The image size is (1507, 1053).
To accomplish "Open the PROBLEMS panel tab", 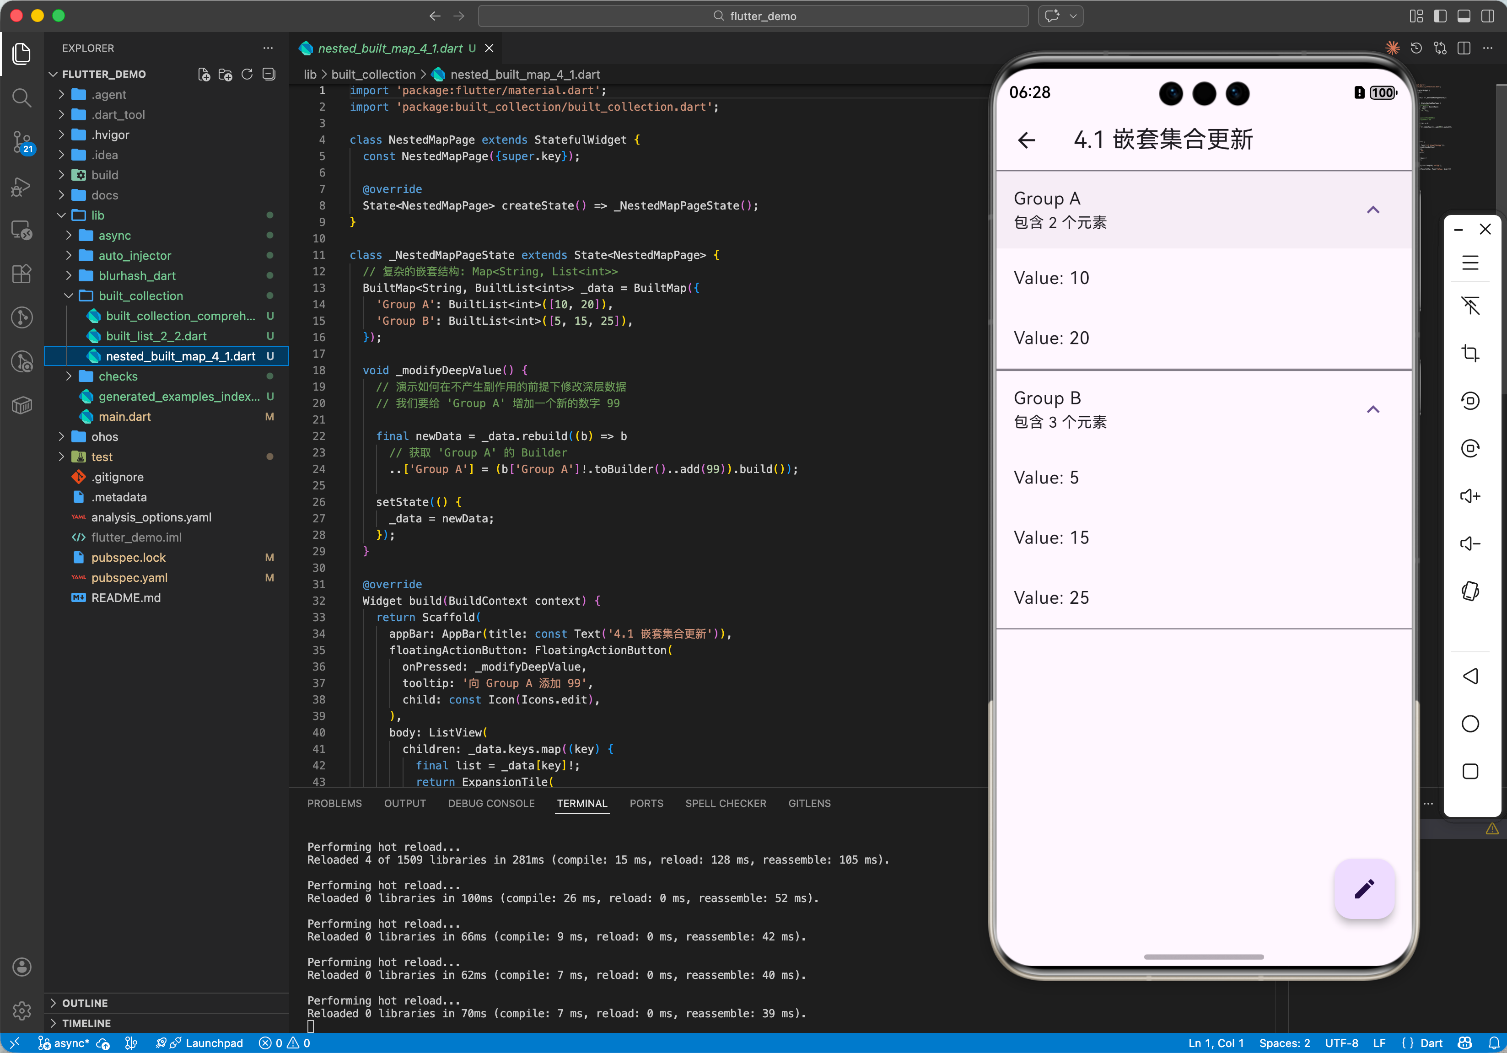I will click(334, 803).
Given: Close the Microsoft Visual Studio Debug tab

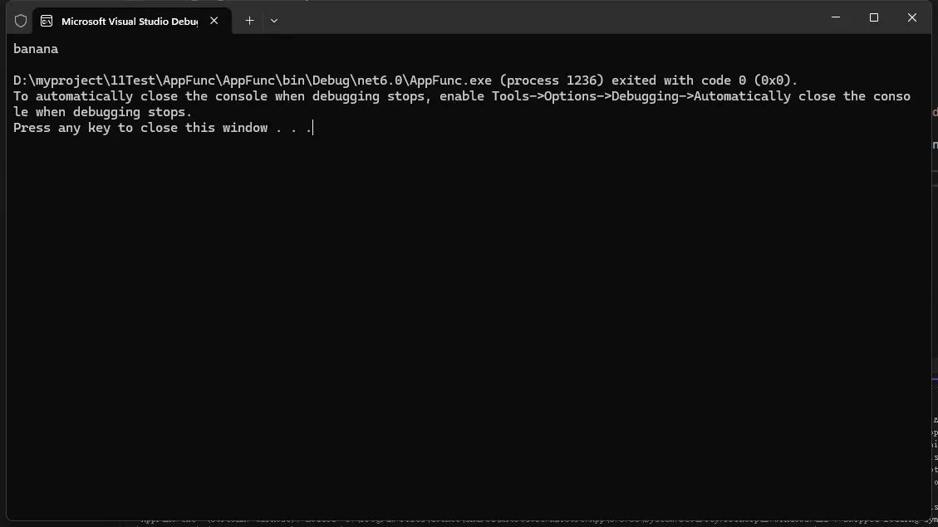Looking at the screenshot, I should click(x=214, y=21).
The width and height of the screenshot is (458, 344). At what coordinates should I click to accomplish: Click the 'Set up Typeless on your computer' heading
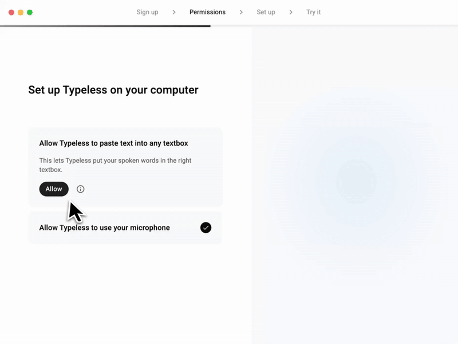click(x=113, y=90)
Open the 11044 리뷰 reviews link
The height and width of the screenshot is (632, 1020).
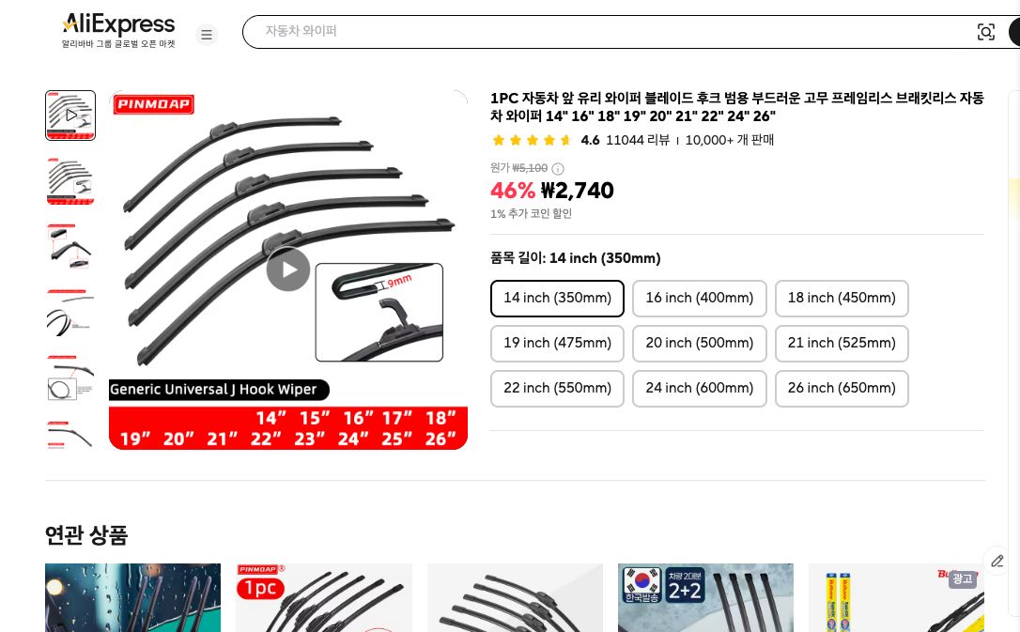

_Instructions to follow_
Please count the lines in the data above that contain the word "height", and give only that number.

_Exercise response_
2